Crecer con el tiempo y su apariencia adulta son un reflejo multiplicado de experiencia que se sostiene básicamente en la infancia. Las experiencias del crecimiento guardan en el corazón del niño la percepción del aprendizaje. El latido de la infancia y no del ser adulto es el que da ritmo a la vida experimentada. El inicio del camino muestra las huellas más profundas en el paso del niño, aunque luego crezca el tamaño de la pisada. No puede aliviarse el dolor experimentado por el niño con la consciencia del adulto veinte años después. Antes bien, ha de tratarse al niño en sus emociones para acometer las mejoras, por mucho tiempo que haya transcurrido.
El niño interior que está en un adulto no solo es una idea figurativa o una romántica por lo que hubo, sino un aspecto práctico y vivo que perdura y vive en cada uno de nosotros; en algunos casos como heridas por no sentirse merecedor de la propia suerte, o suficientemente querido, comprendido, valorado, protegido y, en casos extremos, dañado por la vejación y el abuso.

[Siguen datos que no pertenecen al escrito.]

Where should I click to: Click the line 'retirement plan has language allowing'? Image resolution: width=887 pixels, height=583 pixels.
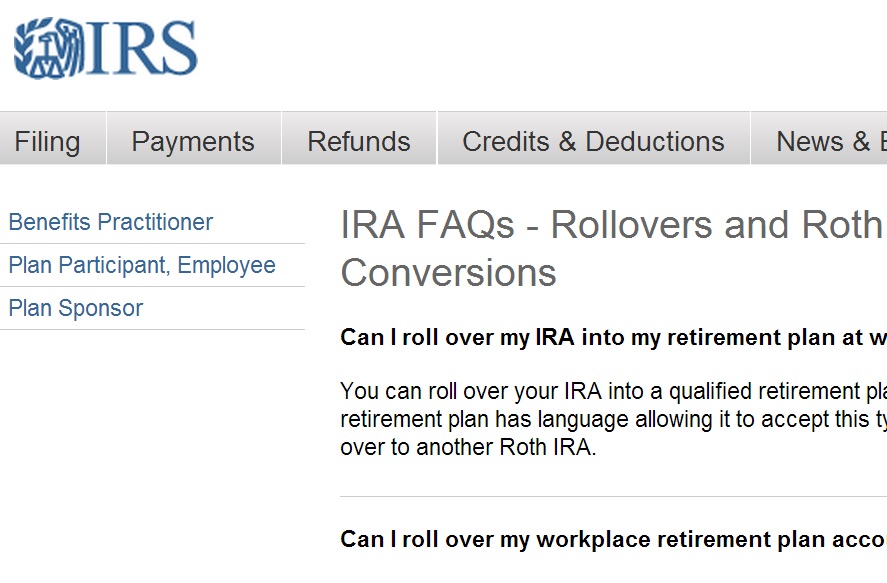coord(613,420)
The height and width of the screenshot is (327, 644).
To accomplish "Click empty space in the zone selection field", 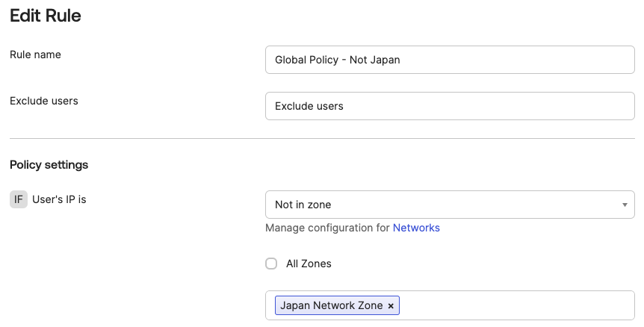I will (515, 305).
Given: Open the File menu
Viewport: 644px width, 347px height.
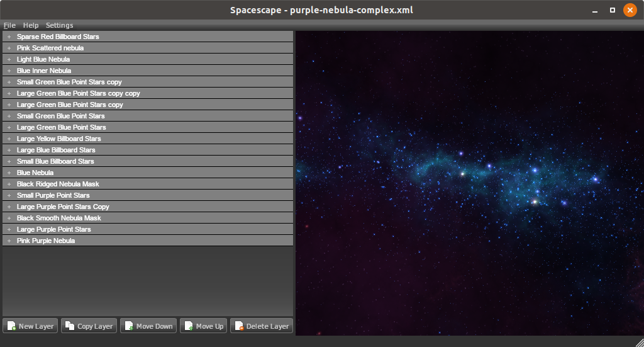Looking at the screenshot, I should tap(9, 25).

La vivencia del niño no puede considerarse desde la percepción del adulto, pues el alivio de las tristezas solo es posible abordando a este niño que permanece tras la aparente madurez que otorga el tiempo.
Es así que las problemáticas de la infancia poseen su propio espacio de experimentación con el que se desarrolla lo adulto, pero solo con la regresión a esa infancia, la que jamás desaparece en la experiencia, puede cicatrizar el daño causado al ser inocente y absorbente que prevalece con el paso de los años.